WHAT THIS TASK INVOLVES |
Search the entries below for the word "Elige", then copy each line in which it is found.

Stored data entries
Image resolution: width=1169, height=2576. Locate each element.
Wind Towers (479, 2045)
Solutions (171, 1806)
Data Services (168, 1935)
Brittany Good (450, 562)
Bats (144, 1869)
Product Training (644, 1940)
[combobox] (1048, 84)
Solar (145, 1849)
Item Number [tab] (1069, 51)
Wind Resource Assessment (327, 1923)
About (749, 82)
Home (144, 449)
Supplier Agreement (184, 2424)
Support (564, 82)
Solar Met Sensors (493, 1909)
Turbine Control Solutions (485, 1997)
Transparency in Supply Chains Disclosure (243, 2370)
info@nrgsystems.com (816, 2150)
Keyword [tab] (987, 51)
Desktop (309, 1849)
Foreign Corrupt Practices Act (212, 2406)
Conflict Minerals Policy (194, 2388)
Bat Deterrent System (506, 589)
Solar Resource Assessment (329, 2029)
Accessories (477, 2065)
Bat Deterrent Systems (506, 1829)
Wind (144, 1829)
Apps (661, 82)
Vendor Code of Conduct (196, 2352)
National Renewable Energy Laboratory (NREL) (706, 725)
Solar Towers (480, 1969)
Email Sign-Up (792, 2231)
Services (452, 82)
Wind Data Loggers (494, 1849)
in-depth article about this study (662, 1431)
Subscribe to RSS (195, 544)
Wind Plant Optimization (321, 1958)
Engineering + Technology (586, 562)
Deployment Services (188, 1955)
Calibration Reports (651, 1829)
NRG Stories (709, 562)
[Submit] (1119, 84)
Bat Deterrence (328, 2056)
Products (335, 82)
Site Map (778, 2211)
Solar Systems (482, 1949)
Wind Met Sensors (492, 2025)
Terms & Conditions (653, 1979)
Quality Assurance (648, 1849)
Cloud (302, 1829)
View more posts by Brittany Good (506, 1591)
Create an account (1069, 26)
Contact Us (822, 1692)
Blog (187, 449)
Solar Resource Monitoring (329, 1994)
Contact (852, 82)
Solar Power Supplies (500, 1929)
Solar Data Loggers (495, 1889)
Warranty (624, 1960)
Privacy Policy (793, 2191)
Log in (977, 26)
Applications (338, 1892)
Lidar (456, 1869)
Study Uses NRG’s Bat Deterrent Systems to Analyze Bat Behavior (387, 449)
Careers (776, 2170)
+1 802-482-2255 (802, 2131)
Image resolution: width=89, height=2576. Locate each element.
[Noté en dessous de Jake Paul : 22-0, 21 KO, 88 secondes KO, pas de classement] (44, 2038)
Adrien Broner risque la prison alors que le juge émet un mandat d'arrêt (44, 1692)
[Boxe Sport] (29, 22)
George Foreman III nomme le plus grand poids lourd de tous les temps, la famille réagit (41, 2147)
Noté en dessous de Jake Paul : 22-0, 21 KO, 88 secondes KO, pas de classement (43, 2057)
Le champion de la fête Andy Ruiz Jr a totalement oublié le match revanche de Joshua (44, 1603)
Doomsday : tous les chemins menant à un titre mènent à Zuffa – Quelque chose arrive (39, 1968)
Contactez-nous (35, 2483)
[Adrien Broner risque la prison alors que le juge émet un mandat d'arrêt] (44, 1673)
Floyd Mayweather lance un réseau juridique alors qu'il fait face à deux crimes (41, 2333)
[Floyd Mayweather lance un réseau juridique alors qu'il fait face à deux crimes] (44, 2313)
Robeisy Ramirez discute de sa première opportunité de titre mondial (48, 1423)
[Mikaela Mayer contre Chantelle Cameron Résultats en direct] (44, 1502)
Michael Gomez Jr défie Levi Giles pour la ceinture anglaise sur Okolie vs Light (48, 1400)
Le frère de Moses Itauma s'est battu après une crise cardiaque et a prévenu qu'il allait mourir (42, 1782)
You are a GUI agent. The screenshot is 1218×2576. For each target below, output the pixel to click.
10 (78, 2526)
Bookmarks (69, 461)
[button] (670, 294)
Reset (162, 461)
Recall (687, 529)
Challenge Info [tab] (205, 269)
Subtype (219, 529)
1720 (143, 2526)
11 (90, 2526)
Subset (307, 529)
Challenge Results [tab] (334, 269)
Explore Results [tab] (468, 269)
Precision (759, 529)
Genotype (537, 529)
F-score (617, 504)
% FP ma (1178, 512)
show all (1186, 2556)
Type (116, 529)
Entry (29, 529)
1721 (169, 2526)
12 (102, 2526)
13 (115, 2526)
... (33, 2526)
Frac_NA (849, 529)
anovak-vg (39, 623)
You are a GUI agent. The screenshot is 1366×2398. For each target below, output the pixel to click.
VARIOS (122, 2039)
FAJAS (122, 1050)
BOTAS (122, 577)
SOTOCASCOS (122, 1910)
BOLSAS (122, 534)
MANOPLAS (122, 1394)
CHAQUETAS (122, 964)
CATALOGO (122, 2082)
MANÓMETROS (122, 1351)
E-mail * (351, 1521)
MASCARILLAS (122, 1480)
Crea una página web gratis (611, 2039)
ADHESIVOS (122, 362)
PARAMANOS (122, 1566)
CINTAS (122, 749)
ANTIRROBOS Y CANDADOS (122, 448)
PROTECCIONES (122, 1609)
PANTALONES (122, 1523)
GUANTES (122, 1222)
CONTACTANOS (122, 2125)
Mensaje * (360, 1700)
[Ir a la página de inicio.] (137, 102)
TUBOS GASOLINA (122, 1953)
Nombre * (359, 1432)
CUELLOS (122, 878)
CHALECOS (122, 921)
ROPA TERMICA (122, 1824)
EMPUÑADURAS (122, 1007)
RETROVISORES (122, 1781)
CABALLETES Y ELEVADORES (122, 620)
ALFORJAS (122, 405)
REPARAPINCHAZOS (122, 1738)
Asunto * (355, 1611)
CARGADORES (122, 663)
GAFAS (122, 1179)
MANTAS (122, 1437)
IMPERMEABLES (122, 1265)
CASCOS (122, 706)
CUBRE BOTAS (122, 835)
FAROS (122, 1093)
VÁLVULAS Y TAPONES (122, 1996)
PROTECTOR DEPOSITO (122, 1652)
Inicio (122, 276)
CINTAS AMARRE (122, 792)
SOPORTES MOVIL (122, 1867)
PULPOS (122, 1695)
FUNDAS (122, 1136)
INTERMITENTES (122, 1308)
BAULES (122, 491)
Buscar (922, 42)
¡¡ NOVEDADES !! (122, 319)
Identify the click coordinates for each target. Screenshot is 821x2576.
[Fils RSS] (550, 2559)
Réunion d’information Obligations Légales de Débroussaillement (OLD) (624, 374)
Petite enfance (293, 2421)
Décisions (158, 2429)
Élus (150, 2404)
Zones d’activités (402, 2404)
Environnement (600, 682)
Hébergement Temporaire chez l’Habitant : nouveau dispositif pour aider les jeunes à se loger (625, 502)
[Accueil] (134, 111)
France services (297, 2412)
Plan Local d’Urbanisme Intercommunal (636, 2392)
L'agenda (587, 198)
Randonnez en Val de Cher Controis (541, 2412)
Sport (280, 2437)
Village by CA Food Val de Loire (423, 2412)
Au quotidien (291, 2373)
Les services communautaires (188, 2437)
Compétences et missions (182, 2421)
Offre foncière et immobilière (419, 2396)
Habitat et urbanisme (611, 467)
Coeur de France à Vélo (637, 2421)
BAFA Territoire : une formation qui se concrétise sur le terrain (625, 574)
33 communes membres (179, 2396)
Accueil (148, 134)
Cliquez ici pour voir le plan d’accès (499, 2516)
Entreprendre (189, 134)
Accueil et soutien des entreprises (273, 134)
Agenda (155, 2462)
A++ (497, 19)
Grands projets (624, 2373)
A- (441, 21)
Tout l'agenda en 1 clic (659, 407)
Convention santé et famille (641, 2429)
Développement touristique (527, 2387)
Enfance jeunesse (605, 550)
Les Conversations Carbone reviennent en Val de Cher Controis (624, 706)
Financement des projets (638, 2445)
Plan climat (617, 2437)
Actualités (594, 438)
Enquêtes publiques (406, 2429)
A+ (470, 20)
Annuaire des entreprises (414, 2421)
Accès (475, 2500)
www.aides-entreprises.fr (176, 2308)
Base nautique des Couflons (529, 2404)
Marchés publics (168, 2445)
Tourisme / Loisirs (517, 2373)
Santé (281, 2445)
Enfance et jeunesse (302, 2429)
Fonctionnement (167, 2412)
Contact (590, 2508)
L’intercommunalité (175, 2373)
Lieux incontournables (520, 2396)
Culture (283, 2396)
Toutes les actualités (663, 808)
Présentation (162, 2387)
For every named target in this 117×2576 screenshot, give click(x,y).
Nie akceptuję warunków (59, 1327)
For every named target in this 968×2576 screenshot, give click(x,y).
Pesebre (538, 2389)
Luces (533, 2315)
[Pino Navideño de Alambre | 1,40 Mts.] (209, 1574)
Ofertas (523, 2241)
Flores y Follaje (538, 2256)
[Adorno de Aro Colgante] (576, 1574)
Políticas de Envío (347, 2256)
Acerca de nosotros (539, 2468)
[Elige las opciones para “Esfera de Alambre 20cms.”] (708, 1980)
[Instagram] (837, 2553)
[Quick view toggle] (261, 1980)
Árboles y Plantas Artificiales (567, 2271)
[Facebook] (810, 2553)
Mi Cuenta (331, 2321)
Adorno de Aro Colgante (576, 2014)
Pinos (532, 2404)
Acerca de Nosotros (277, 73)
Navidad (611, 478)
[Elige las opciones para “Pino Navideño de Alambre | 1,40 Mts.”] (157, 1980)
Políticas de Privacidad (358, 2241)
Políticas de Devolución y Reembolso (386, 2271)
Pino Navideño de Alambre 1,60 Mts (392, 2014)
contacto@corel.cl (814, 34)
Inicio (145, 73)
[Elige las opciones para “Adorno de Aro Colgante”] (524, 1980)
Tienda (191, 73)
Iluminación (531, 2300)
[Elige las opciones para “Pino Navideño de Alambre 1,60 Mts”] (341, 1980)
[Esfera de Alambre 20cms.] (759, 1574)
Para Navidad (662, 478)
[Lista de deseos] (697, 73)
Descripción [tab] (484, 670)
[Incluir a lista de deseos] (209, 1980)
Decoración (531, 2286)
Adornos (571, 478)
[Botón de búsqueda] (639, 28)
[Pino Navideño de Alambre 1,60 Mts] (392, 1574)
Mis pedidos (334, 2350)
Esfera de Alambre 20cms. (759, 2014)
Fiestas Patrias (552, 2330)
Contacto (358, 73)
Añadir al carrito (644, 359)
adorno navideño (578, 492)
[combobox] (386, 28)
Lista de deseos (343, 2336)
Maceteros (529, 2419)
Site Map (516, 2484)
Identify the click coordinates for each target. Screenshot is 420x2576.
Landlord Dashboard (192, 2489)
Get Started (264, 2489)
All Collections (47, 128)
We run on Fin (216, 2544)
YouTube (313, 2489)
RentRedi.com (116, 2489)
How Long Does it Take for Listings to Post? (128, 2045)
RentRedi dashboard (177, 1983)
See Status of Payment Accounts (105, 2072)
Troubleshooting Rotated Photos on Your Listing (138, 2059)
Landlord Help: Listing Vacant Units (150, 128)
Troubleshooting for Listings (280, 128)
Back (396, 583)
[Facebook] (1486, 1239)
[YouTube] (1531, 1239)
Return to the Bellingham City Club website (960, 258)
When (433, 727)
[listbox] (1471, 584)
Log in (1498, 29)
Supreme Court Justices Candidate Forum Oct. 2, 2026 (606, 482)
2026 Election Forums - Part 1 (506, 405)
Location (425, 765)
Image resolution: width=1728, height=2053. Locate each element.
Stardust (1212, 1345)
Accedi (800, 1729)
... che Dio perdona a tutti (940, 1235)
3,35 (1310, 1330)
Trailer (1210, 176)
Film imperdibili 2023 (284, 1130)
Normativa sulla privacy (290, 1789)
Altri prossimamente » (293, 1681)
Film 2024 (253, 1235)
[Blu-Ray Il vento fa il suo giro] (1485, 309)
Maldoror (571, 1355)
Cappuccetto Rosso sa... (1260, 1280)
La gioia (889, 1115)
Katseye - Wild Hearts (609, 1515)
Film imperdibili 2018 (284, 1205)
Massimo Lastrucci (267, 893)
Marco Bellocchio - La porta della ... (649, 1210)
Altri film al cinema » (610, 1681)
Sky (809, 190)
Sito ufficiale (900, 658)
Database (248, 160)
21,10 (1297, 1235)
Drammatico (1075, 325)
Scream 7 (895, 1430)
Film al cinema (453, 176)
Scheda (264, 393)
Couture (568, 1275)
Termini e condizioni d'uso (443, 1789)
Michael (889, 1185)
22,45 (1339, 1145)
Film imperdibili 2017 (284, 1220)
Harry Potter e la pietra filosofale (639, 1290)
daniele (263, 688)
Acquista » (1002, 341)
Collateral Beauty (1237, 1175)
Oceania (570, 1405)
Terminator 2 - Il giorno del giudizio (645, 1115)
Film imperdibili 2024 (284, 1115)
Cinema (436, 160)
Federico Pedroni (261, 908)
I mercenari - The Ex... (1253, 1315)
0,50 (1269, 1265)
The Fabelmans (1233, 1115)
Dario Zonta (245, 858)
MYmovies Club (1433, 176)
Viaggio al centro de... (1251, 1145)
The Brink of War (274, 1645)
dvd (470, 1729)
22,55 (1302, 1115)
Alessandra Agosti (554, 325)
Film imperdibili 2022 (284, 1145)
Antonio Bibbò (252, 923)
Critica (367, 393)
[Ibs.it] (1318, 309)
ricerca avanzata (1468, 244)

SOLUTION |
[Elige las opciones para “Esfera de Alambre 20cms.”] (708, 1980)
[Elige las opciones para “Pino Navideño de Alambre | 1,40 Mts.”] (157, 1980)
[Elige las opciones para “Adorno de Aro Colgante”] (524, 1980)
[Elige las opciones para “Pino Navideño de Alambre 1,60 Mts”] (341, 1980)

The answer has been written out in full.